Tuesday, November 22, 2011

DIY - Chicken (or Turkey) broth

As we head into Turkey season don't forget to save the bones (and neck/gizzards) from your feasts. You can bake your Turkey (or chicken) as usual, then pull off the meat and save the bones (little bits of meat left on will only enhance the broth, do not try to pick it all off). I tend to use bones from more than one to make my broth, and if making a turkey, I also save the neck and gizzards to toss in. If I only have one carcus, I freeze them until I have enough (about 2 sets of Turkey, or 3 sets of chicken). Once you have enough, you can make your own broth for a fraction of what the store bought stuff cost. Best part is that you control what goes in it.
First you will take the saved bones (plus neck/gizzards if you have them) and put them in a large pot with enough cold water to cover them plus ~2" more, add a few Tbsp of vinegar and allow bones to soak for a few hours (this is to help draw the minerals etc out of the bones). Bring to a boil, then reduce to simmer this mixture for a 3 hours by itself.

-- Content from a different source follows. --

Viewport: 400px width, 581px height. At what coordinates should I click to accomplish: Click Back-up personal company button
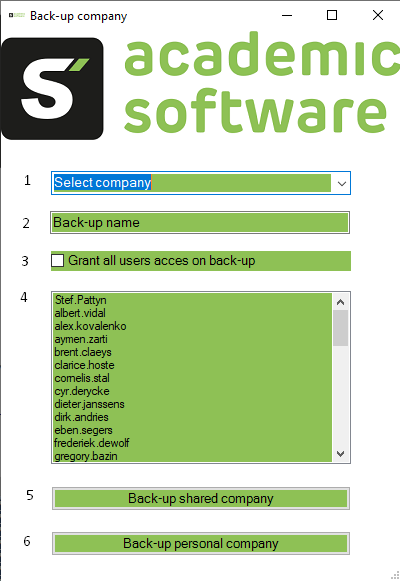coord(201,544)
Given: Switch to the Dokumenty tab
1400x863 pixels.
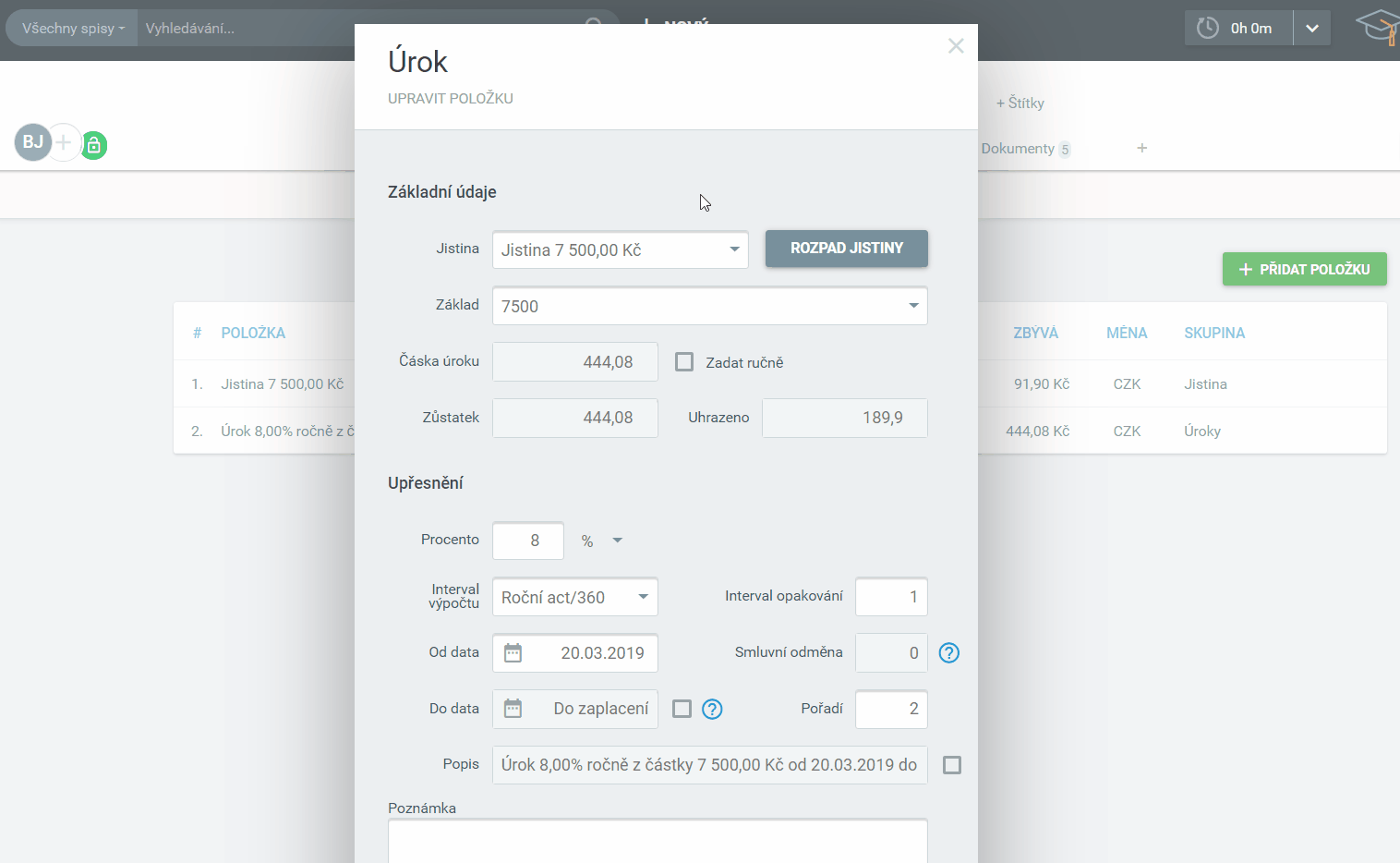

Next toss in any leftover raw veggies you have lying around along with some fresh garlic (I like crushed garlic) and a quartered onion. Simmer the entire mixture for a 2 more hours, then skim the top of the broth (toss what you skim off). Use a slotted spoon (or colander) to remove bones and veggie mush - discard them. Continue to simmer broth for a few more hours to help condense it. Now you can take your broth off the heat and allow it to cool. At this point you can use it right away or put in into containers to freeze. You can use almost anything to freeze it in - plastic containers (freeze and thaw only, do not heat in these), jars (be sure to leave 2" head room), or even plastic Ziploc type bags (lie flat when freezing, do not reheat in these). Whatever you choose, just try to freeze it in the right volume for your recipes. Don't be alarmed if your broth appears to be thick, this is simply the gelatin forming (that's a good thing) and it will be easily dissolved when you add it to a hot mixture again. By freezing your broth in a condensed form it takes up less freezer space, but you will need to add extra water (1 cup broth plus ~1/2 cup water) to equal the same as the canned version once thawed. The best way to thaw broth is to simply put it in the fridge a day or so before you plan to use it. When using homemade broth, keep in mind that canned broth is high in sodium and this is not. You may add some sea salt at the time of use to make it more palatable, depending on what you are putting it in.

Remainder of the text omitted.